Sunday, December 20, 2009

The Pope’s Declaration of Pius XII’s Heroic Virtue Debunks a Liberal Myth

Pope Benedict XVI is expected soon to declare that his predecessor, Pope Pius XII, lived a life of “heroic virtue.” The declaration is the first step in the canonization process, i.e. “listing” among the Saints.

After the Second World War and through his death in 1958, Jews and others hailed Pius XII as a hero for resisting the Holocaust, despite the difficulties he faced. However, by the 1960s, leftists began to slander this righteous man, first suggesting in a fictional play that he had collaborated with the Nazis, then actually accusing him of having participated in the Holocaust by not speaking out enough against the Nazis. By the 2000s, an author of a widely reviewed book accused Pius XII of being “Hitler’s Pope,” yet he could only find the Pontiff guilty of one alleged error: failing to support adequately a Christian Democratic party in Germany before the Nazi Party (National German Socialist Party) won the election, even though liberals usually object to any interference in politics by the Church.
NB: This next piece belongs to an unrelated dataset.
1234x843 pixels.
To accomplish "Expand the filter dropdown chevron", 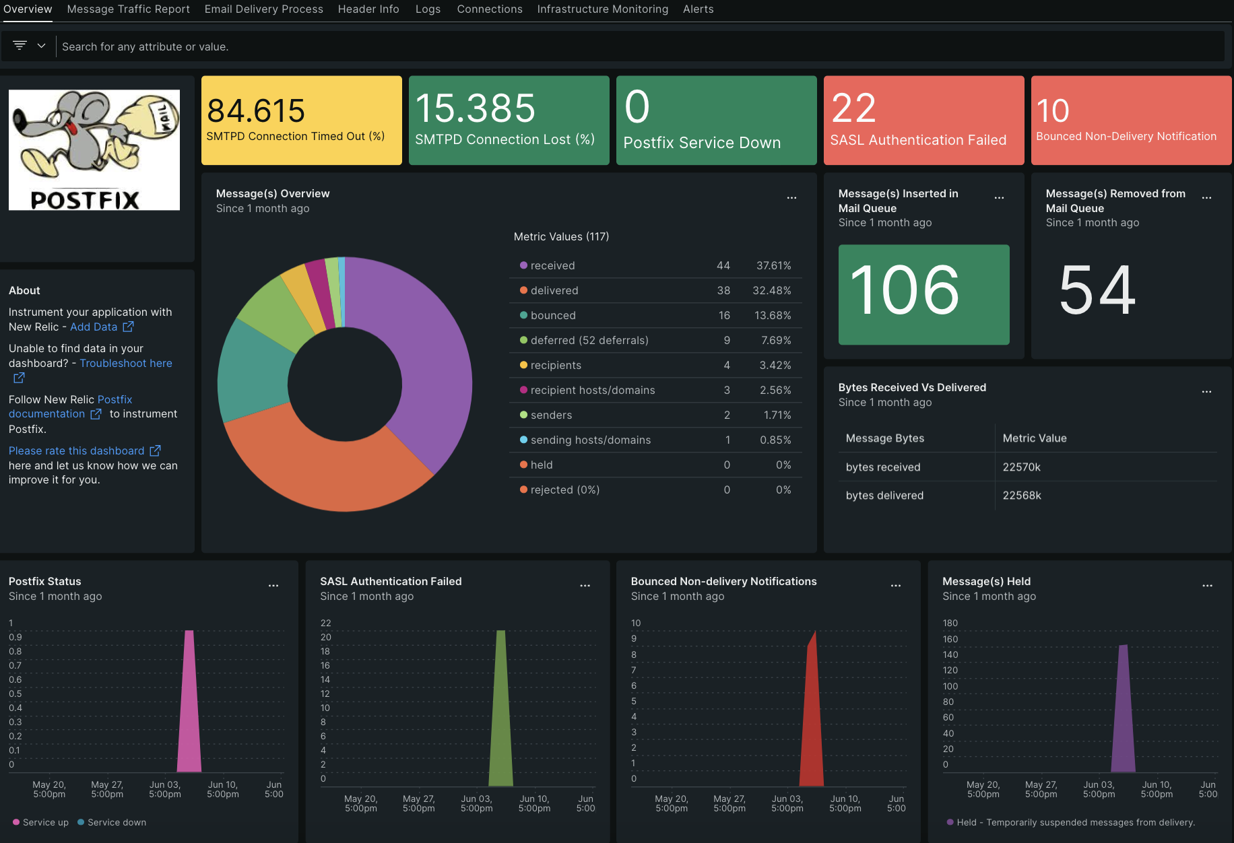I will click(41, 46).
Pius XII’s critics seek not only to discredit him and the Catholic Church, but all Christianity, especially all Christian conservatives. They imply that Fascism and Nazism is an outgrowth of Christianity because they accuse Christians of anti-Semitism. These liberals wish to cover up the left-wing origins of the totalitarian ideologies of Fascism and Nazism that elevate the State above all, including the Church. Instead, the left tries to discredit Christian conservatives by associating their beliefs with those that led to the Holocaust.
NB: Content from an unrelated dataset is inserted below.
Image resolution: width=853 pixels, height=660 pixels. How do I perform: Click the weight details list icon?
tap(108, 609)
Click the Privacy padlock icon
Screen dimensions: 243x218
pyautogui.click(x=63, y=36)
Pope Benedict XVI has acted boldly by asserting the truth, that his predecessor as Bishop of Rome acted heroically in defiance of the Nazis, which did much to prevent the slaughter of even more Jews and resistors of the Nazis.

Before the War, Pope Pius XII spoke out in an encyclical against Statism, obviously condemning Nazism. Because the encyclical was banned in Nazi Germany, the Allies leafleted it out of airplanes over German skies as part of their propaganda campaign. Pius XII continued to criticize the Nazi regime during the war, despite the difficult position he was in as the head of state of a neutral country totally surrounded by the Axis Powers. The Pontiff had to be careful to avoid losing his neutral status, lest Adolph Hitler retaliate. The Nazis considered deporting the Pope and physically threatened him. Indeed, the Fascists even bombed Vatican City in 1943!
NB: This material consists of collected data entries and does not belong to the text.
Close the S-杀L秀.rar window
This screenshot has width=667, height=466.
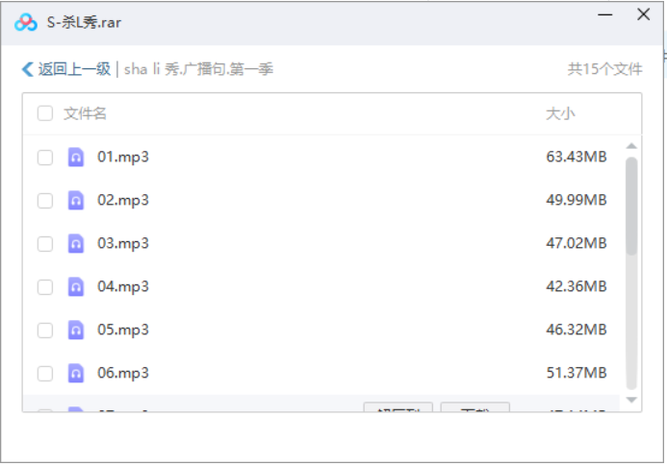(643, 15)
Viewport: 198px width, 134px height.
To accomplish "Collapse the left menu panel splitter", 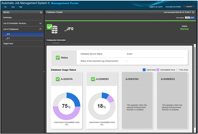I will (x=44, y=72).
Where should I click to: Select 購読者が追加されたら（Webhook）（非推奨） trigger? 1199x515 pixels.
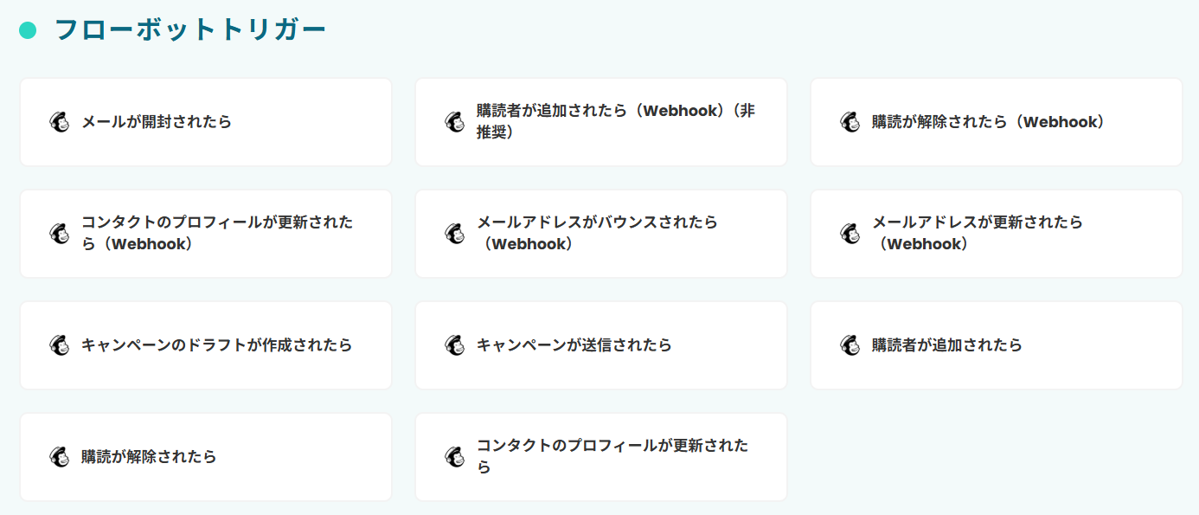point(601,122)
Jews and others, like the German clergy, urged Pius XII not to speak out openly against the Nazis out of fear of retaliation, which they knew from their own experience. The Pope was mindful of what had happened to the Dutch Bishops who had spoken out forcefully against the Nazis: Hitler retaliated against them by interring many Jewish converts to Catholicism in the Netherlands in concentration camps, some of whom were murdered. It is unlikely that the Nazis would have listened to the Pope’s pleas anyway.

Therefore, Pius XII did what he could, by acting more than speaking. Before he became Pope, as Vatican Secretary of State, he had established an organization that funded an airline for thousands of escaping Jews. As Pontiff, he offered the Nazis the Vatican’s gold as a ransom for the Jews. The Pope discretely urged the cloistered monasteries and convents to make the extraordinary step of throwing open their doors in order to take in Jews hiding from the Holocaust, at the risk of being executed by the Nazis. Tens of thousands of Jews, as well as resistance fighters and downed Allied pilots were saved in Italy alone, where the influence of the Catholic Church was strongest and Italians shared Pius XII’s belief that racism was contrary to Italian mores. Although 67% of Jews were killed in the Holocaust in other European countries, 85% of them were saved in Italy. The Nazis slaughtered hundreds of Italian civilians in retaliation.

Eugenio Pacelli, who became Pope Pius XII, is a hero whose Christian example debunks the liberal myth that Christian conservatism shares an origin with Fascism. Pope Benedict XVI has reaffirmed his predecessor’s example, thereby defending this holy man from calumny, and reminding everyone that the left’s association of Christian conservatism with Fascism and Nazism is based upon ignorance of the origin of its own ideology.